In an interview with Peter Thompson on ABC’s Talking Heads Noeline described her upbringing in Sydney’s inner-city Stanmore as being from “a very happy home, two brothers, one on either side, and I was the bossy girl of the family. “We didn’t have a lot of things but we didn’t know that we didn’t have a lot of things because everybody was living much the same way.” She believes she had a lucky life, largely due to falling into acting, but also wanted to be a painter and writer. 

[pullQuote]“I have learnt that older Australians are not invisible. A great many of them are doing amazing things and they are taking the opportunity of retirement to go on to other things.” [/pullQuote]
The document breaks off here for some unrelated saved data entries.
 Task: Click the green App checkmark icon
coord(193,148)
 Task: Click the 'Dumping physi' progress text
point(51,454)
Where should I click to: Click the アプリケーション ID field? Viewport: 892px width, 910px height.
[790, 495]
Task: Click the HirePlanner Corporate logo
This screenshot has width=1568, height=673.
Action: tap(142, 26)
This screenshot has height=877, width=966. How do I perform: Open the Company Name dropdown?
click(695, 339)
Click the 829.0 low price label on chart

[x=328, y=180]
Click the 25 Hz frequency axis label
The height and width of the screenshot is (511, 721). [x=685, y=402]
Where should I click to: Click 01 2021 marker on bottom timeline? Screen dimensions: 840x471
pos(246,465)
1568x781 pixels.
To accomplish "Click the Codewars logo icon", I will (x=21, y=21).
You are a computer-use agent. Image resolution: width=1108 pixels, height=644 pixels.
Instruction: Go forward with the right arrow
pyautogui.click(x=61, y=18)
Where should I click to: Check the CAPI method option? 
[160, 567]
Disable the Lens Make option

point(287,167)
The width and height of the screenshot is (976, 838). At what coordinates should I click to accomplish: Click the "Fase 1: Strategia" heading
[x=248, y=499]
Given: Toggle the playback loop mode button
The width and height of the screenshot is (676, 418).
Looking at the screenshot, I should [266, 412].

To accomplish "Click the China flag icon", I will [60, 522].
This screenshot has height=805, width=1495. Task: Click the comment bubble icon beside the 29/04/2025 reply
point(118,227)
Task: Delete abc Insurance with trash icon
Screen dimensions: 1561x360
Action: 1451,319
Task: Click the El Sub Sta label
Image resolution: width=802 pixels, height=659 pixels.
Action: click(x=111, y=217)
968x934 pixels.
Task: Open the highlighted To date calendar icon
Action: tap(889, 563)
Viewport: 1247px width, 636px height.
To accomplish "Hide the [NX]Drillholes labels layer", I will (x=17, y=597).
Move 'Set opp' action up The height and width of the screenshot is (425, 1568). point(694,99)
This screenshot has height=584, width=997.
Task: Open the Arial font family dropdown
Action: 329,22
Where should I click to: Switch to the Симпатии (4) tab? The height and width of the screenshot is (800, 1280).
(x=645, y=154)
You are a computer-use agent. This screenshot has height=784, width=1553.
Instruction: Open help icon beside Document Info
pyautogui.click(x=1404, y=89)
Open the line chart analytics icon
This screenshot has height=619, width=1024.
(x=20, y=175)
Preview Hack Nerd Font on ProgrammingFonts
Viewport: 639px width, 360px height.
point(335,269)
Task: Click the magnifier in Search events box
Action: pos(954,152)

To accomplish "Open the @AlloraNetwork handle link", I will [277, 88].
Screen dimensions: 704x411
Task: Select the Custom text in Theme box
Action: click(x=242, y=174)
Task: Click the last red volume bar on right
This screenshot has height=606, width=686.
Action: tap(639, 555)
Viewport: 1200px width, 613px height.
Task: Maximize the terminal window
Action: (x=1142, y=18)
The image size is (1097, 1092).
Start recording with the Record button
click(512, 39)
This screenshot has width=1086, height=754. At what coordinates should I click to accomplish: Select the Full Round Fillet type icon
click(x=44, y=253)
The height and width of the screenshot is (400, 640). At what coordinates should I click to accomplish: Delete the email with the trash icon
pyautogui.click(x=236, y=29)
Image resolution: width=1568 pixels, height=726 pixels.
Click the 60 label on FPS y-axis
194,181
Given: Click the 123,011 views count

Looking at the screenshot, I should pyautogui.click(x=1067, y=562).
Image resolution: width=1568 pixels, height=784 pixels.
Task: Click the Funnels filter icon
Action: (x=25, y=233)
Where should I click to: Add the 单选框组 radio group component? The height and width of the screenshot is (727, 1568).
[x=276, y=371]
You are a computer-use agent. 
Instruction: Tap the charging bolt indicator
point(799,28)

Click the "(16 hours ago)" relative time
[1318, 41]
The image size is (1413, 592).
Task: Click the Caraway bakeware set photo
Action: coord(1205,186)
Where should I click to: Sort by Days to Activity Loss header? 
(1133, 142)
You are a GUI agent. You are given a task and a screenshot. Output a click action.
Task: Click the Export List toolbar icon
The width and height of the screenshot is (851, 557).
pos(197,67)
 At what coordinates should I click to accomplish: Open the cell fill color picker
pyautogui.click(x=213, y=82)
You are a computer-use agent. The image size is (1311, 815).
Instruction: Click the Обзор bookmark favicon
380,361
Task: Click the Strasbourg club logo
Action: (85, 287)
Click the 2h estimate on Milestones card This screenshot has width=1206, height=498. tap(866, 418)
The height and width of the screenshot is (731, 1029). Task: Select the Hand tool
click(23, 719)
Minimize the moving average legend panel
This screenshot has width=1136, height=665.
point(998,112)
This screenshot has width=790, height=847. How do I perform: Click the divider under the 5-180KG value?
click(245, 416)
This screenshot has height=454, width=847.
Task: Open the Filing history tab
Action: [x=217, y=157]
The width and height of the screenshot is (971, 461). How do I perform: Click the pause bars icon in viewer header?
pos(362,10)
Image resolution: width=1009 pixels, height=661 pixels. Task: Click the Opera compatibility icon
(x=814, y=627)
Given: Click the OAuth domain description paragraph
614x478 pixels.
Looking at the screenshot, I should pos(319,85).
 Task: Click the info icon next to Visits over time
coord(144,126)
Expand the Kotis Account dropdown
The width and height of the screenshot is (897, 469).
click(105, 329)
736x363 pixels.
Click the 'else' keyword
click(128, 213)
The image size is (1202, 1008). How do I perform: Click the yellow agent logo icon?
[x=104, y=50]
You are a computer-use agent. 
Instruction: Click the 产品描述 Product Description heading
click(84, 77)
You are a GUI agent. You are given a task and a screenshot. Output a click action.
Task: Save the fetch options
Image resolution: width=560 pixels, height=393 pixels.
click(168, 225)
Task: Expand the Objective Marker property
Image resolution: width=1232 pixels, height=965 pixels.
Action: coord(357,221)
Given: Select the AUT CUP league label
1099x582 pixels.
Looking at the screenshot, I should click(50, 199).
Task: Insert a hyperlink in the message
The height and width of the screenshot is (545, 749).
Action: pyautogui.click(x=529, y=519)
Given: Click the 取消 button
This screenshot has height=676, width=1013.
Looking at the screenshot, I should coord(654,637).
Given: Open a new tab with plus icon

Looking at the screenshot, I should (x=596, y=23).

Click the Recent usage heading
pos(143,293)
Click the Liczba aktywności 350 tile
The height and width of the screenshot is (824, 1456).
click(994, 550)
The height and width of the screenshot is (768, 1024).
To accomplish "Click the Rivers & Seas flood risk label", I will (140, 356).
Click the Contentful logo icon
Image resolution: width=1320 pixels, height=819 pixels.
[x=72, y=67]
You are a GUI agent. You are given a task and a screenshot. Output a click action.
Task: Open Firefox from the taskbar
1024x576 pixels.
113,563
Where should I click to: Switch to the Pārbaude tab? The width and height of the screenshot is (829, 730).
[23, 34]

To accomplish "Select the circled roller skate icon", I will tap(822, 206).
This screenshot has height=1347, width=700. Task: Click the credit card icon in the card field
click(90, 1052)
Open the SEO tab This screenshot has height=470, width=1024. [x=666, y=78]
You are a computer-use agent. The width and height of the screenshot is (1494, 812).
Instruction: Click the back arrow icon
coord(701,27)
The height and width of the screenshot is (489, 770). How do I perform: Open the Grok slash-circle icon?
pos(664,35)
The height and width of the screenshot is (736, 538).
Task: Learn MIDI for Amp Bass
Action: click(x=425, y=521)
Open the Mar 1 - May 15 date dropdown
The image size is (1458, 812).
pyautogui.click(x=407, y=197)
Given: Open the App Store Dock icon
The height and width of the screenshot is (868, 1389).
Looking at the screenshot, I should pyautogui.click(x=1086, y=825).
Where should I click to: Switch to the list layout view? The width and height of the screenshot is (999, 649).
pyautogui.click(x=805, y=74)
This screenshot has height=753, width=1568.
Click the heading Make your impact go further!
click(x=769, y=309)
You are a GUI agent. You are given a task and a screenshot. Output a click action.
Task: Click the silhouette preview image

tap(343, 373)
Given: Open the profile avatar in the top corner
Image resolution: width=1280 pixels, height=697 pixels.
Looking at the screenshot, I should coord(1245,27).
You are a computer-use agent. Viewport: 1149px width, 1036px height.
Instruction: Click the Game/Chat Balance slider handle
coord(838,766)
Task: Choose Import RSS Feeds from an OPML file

Noeline is married to Tony Sattler, writer and producer of The Naked Vicar Show. “The Naked Vicar to me was the most fun that I’ve ever had in show business,” she said to Thompson.

“It showcased my talent more than any other thing that I had ever done, I suspect. “And it was probably the material more than anything else that attracted me to Tony Sattler in the beginning.”

The couple has been married for close to 40 years and they continue to live in the picturesque Southern Highlands where Noeline loves nothing more than to cook for great hordes of people. “I am an enthusiastic cook,” Noeline tells The Retiree. “I also think that you get a lot of exercise while cooking and serving people. “It’s not a sedentary task.”

Part way through her second tenure as Ambassador for Ageing, Noeline believes the ageing population is not a negative issue, as many in media and government report.

“I have learnt that older Australians are not invisible. “A great many of them are doing amazing things and they are taking the opportunity of retirement to go on to other things – volunteering, for example.” In Australia, volunteering adds $200 billion to the economy, and it’s also been shown to add years to your life. “People who volunteer can expect to live for nine years longer. “I think it’s largely because these people are active, but they are also part of a group. “Not being lonely makes a big difference.

“There are many fabulous places people can get involved with. “University of the Third Age, Men’s Shed, Red Cross, these are just a few.

“The way I see it I am ageing differently to the way my parents aged. “They depended on themselves and when one died, I saw the other so bereft. “Being part of a community has incredible benefits including support.”

Noeline also encourages older Australians to learn how to use a computer. “The internet opens a whole new world and if you don’t have one at home, you can access them at libraries. “Many volunteer organisations use them and I have seen a difference where people who use Skype in aged care facilities are keeping in contact with family who live far away. “Often, too, if they have lost hearing, a computer is so much better than telephone as they can see the people they are communicating with.” The Government initiative Broadband for Seniors is one Noeline particularly promotes.

While taking on this latest role with gusty, it is obvious Noeline’s is passionate about every task she takes on. And, whether she’s entertaining us on the stage or screen, or advocating for grey power, her influence is inspiring.